There are many thyroid extract preparations and the trademark Armour Thyroid should not be used as a generic name for these. There is much evidence that Armour Thyroid is the most reliable of the desiccated thyroid preparations in the US.

Evidence is presented in the Empirical use of Armour thyroid by Gaby that many people have hypothyroidism undetected by laboratory thyroid-function tests, and cases are reported to support the empirical use of Armour Thyroid. Clinical evaluation can identify individuals with sub-clinical hypothyroidism that is likely to benefit from thyroid-replacement therapy. In a significant proportion of cases, treatment with thyroid hormone has resulted in marked improvement in chronic symptoms that had failed to respond to a wide array of conventional and alternative treatments. In some cases, treatment with desiccated thyroid has produced better clinical results than levothyroxine. Research supporting the existence of sub-clinical hypothyroidism is reviewed, and the author’s clinical approach to the diagnosis and treatment of this condition is described.

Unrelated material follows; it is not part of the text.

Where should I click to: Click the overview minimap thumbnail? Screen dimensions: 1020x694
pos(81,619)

Armour Thyroid does have a higher amount of T3 compared to T4 than the relative amounts of T3 to T4 secreted by the human thyroid gland, however it is well documented that Armour is often more effective and is better tolerated than synthetic preparations of T4, T3 and T4/T3 combination.

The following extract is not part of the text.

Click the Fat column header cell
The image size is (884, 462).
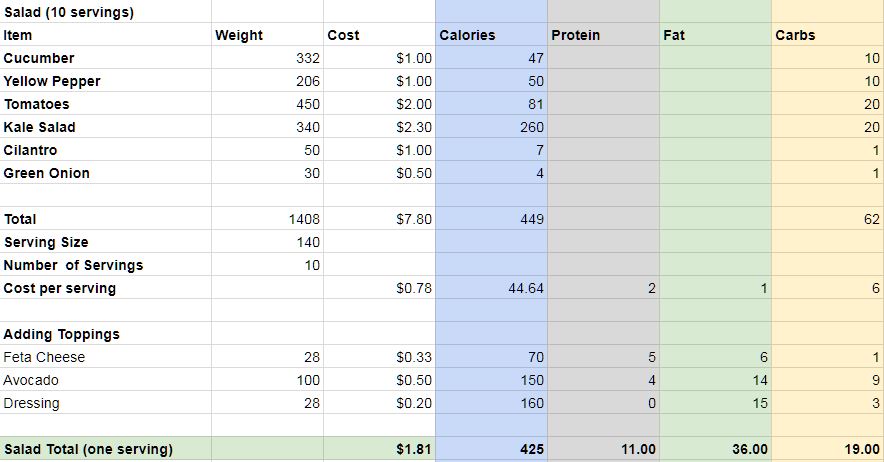click(715, 35)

This is because the T3 in natural thyroid extract is absorbed more slowly than synthetic (purified, unbound) T3.

The normal thyroid gland contains approximately 200 mcg of T4 per gram of gland, and 15 mcgs of T3 per gram. The ratio of these two hormones in the circulation does not represent the ratio of the thyroid gland, since about 80% of peripheral T3 comes from monodeiodination of T4. Peripheral monodeiodination of T4 also results in the formation of reverse T3, which is iatrogenically inactive.

A similar ratio can be obtained by prescribing both Armour and synthetic thyroxine, although clinical response and symptom control should take precedence over a theoretical ideal.

Perhaps the ultimate form of thyroxine for difficult patients is whole thyroid extracted from nimals, such as Armour thyroid tablets.

The long history of successful use thyroid extract in America has seen natural thyroid extract products successfully compete with the heavily promoted synthetic T4 and T3 preparations. Not only are whole glandular extracts often superior to T4 for the treatment of hypothyroidism, but there is evidence to suggest that such products are also superior to combined T4/T3 preparations.

Shames and Shames report a patient who was treated unsuccessfully with a combination of T4 and T3 who experienced a dramatic improvement when switched to Armour thyroid extract.

When synthetic T4 and T3 first became available, Arem reports the considerable difficulties he experienced when switching patients from thyroid extracts to the new synthetic preparations.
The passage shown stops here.